- [WHAT IS REQUIRED]
The whole listing below must be repeated exactly.

- [DATA FOR THE TASK]
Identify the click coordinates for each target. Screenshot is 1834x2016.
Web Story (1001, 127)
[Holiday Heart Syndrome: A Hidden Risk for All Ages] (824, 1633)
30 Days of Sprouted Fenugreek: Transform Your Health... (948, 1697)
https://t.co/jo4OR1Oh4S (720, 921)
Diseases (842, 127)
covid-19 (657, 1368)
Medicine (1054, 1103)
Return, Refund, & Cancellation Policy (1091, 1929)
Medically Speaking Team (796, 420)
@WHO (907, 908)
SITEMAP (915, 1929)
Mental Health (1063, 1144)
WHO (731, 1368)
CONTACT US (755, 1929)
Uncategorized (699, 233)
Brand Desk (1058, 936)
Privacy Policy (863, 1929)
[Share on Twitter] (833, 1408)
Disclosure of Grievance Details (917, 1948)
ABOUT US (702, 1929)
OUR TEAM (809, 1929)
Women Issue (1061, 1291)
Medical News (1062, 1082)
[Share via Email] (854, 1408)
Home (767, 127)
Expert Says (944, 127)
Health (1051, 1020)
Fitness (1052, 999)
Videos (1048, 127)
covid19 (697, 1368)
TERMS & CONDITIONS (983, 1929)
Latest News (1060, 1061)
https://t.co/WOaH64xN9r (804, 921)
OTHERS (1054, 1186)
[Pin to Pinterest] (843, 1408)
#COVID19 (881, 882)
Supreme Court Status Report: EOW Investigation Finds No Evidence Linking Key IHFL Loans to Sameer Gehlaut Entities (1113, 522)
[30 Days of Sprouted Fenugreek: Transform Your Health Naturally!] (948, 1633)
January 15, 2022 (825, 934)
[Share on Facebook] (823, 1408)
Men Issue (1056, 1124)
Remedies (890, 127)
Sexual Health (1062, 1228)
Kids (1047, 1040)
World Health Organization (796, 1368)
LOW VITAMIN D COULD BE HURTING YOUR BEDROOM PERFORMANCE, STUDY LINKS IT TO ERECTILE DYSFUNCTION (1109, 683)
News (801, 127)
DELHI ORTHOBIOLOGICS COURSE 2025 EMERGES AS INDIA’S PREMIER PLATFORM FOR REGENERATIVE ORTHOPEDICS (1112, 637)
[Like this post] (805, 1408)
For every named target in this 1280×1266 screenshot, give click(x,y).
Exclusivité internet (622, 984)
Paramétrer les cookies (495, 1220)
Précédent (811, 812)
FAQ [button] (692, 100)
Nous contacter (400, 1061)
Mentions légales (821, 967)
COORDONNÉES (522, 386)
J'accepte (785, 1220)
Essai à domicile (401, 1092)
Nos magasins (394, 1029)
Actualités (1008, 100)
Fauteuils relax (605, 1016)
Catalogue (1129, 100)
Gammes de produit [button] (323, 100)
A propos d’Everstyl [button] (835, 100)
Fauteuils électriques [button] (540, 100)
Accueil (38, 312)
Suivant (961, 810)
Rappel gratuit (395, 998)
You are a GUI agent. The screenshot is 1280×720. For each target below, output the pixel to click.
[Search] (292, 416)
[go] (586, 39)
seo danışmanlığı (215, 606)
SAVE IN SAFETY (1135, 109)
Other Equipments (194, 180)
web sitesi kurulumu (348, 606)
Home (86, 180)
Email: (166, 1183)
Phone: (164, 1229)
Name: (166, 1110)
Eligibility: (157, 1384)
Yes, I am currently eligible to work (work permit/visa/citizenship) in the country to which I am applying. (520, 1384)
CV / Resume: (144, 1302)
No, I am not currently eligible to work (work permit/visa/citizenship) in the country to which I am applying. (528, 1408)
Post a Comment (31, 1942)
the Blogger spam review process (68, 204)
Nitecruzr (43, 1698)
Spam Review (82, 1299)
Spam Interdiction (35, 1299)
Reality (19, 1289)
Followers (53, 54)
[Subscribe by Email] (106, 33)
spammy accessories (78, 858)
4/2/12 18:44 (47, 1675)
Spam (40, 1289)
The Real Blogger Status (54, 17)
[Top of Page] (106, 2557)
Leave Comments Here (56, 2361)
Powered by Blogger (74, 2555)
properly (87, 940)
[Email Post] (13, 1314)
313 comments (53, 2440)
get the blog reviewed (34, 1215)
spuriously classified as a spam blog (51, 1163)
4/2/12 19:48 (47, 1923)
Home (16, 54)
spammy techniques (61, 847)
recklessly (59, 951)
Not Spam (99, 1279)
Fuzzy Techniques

- [RESPONSE TO THIS EXERCISE]
Identify the click coordinates for each target. Screenshot is 1834x2016.
Web Story (1001, 127)
[Holiday Heart Syndrome: A Hidden Risk for All Ages] (824, 1633)
30 Days of Sprouted Fenugreek: Transform Your Health... (948, 1697)
https://t.co/jo4OR1Oh4S (720, 921)
Diseases (842, 127)
covid-19 (657, 1368)
Medicine (1054, 1103)
Return, Refund, & Cancellation Policy (1091, 1929)
Medically Speaking Team (796, 420)
@WHO (907, 908)
SITEMAP (915, 1929)
Mental Health (1063, 1144)
WHO (731, 1368)
CONTACT US (755, 1929)
Uncategorized (699, 233)
Brand Desk (1058, 936)
Privacy Policy (863, 1929)
[Share on Twitter] (833, 1408)
Disclosure of Grievance Details (917, 1948)
ABOUT US (702, 1929)
OUR TEAM (809, 1929)
Women Issue (1061, 1291)
Medical News (1062, 1082)
[Share via Email] (854, 1408)
Home (767, 127)
Expert Says (944, 127)
Health (1051, 1020)
Fitness (1052, 999)
Videos (1048, 127)
covid19 (697, 1368)
TERMS & CONDITIONS (983, 1929)
Latest News (1060, 1061)
https://t.co/WOaH64xN9r (804, 921)
OTHERS (1054, 1186)
[Pin to Pinterest] (843, 1408)
#COVID19 (881, 882)
Supreme Court Status Report: EOW Investigation Finds No Evidence Linking Key IHFL Loans to Sameer Gehlaut Entities (1113, 522)
[30 Days of Sprouted Fenugreek: Transform Your Health Naturally!] (948, 1633)
January 15, 2022 (825, 934)
[Share on Facebook] (823, 1408)
Men Issue (1056, 1124)
Remedies (890, 127)
Sexual Health (1062, 1228)
Kids (1047, 1040)
World Health Organization (796, 1368)
LOW VITAMIN D COULD BE HURTING YOUR BEDROOM PERFORMANCE, STUDY LINKS IT TO ERECTILE DYSFUNCTION (1109, 683)
News (801, 127)
DELHI ORTHOBIOLOGICS COURSE 2025 EMERGES AS INDIA’S PREMIER PLATFORM FOR REGENERATIVE ORTHOPEDICS (1112, 637)
[Like this post] (805, 1408)
For every named target in this 1280×1266 screenshot, give click(x,y).
Exclusivité internet (622, 984)
Paramétrer les cookies (495, 1220)
Précédent (811, 812)
FAQ [button] (692, 100)
Nous contacter (400, 1061)
Mentions légales (821, 967)
COORDONNÉES (522, 386)
J'accepte (785, 1220)
Essai à domicile (401, 1092)
Nos magasins (394, 1029)
Actualités (1008, 100)
Fauteuils relax (605, 1016)
Catalogue (1129, 100)
Gammes de produit [button] (323, 100)
A propos d’Everstyl [button] (835, 100)
Fauteuils électriques [button] (540, 100)
Accueil (38, 312)
Suivant (961, 810)
Rappel gratuit (395, 998)
You are a GUI agent. The screenshot is 1280×720. For each target below, output the pixel to click.
[Search] (292, 416)
[go] (586, 39)
seo danışmanlığı (215, 606)
SAVE IN SAFETY (1135, 109)
Other Equipments (194, 180)
web sitesi kurulumu (348, 606)
Home (86, 180)
Email: (166, 1183)
Phone: (164, 1229)
Name: (166, 1110)
Eligibility: (157, 1384)
Yes, I am currently eligible to work (work permit/visa/citizenship) in the country to which I am applying. (520, 1384)
CV / Resume: (144, 1302)
No, I am not currently eligible to work (work permit/visa/citizenship) in the country to which I am applying. (528, 1408)
Post a Comment (31, 1942)
the Blogger spam review process (68, 204)
Nitecruzr (43, 1698)
Spam Review (82, 1299)
Spam Interdiction (35, 1299)
Reality (19, 1289)
Followers (53, 54)
[Subscribe by Email] (106, 33)
spammy accessories (78, 858)
4/2/12 18:44 (47, 1675)
Spam (40, 1289)
The Real Blogger Status (54, 17)
[Top of Page] (106, 2557)
Leave Comments Here (56, 2361)
Powered by Blogger (74, 2555)
properly (87, 940)
[Email Post] (13, 1314)
313 comments (53, 2440)
get the blog reviewed (34, 1215)
spuriously classified as a spam blog (51, 1163)
4/2/12 19:48 (47, 1923)
Home (16, 54)
spammy techniques (61, 847)
recklessly (59, 951)
Not Spam (99, 1279)
Fuzzy Techniques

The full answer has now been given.